**WHAT IS REQUIRED:** Your task is to output, without alteration, each line from the one containing "This screenshot has height=487, width=386." through the final line of the records below.

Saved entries

----------------------------------------

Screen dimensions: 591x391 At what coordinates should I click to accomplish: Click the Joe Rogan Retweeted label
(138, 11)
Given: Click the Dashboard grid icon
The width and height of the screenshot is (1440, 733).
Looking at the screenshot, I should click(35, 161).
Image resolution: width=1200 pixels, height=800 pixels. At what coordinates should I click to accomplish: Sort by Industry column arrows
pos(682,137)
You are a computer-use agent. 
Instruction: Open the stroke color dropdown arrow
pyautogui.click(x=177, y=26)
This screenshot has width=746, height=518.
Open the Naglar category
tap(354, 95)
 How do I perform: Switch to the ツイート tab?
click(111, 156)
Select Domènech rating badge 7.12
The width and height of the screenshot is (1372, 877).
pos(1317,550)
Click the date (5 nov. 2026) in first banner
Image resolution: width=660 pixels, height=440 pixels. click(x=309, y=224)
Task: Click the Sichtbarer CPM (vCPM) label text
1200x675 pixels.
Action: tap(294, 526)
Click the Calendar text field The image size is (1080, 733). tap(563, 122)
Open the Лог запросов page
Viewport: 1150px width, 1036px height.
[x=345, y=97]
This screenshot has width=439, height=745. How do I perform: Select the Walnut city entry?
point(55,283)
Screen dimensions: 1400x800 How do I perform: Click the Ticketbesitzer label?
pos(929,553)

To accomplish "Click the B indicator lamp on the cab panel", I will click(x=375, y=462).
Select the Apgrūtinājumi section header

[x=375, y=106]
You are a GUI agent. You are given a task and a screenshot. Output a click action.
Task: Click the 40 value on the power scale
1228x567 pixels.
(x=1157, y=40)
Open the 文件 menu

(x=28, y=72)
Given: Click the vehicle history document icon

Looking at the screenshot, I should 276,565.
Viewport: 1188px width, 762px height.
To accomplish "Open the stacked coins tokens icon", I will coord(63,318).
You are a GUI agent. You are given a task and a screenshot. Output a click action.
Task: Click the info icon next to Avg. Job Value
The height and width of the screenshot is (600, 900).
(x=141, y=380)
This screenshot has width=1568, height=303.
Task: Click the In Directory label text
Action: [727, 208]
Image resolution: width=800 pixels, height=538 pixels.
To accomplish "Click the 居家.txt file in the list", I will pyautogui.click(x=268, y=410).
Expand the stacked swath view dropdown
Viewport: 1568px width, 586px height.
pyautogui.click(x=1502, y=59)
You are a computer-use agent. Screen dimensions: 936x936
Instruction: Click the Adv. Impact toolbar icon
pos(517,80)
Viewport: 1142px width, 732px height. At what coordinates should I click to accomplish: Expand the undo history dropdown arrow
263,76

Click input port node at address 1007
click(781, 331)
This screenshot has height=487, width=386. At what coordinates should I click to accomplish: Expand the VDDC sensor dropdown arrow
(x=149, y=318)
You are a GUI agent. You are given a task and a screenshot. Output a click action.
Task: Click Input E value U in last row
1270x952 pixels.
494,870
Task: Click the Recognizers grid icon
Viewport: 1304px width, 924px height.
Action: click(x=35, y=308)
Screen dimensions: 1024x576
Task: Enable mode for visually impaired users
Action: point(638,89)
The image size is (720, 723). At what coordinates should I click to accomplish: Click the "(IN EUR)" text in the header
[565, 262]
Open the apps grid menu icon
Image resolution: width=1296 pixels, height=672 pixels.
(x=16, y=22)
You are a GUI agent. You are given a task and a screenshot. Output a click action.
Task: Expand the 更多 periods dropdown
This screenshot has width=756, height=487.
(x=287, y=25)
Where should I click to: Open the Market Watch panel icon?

----------------------------------------

**FINISHED TASK:**
This screenshot has height=487, width=386. At what coordinates should I click to accomplish: Expand the VDDC sensor dropdown arrow
(x=149, y=318)
You are a GUI agent. You are given a task and a screenshot. Output a click action.
Task: Click Input E value U in last row
1270x952 pixels.
494,870
Task: Click the Recognizers grid icon
Viewport: 1304px width, 924px height.
Action: click(x=35, y=308)
Screen dimensions: 1024x576
Task: Enable mode for visually impaired users
Action: point(638,89)
The image size is (720, 723). At what coordinates should I click to accomplish: Click the "(IN EUR)" text in the header
[565, 262]
Open the apps grid menu icon
Image resolution: width=1296 pixels, height=672 pixels.
(x=16, y=22)
You are a GUI agent. You are given a task and a screenshot. Output a click action.
Task: Expand the 更多 periods dropdown
This screenshot has width=756, height=487.
(x=287, y=25)
Where should I click to: Open the Market Watch panel icon?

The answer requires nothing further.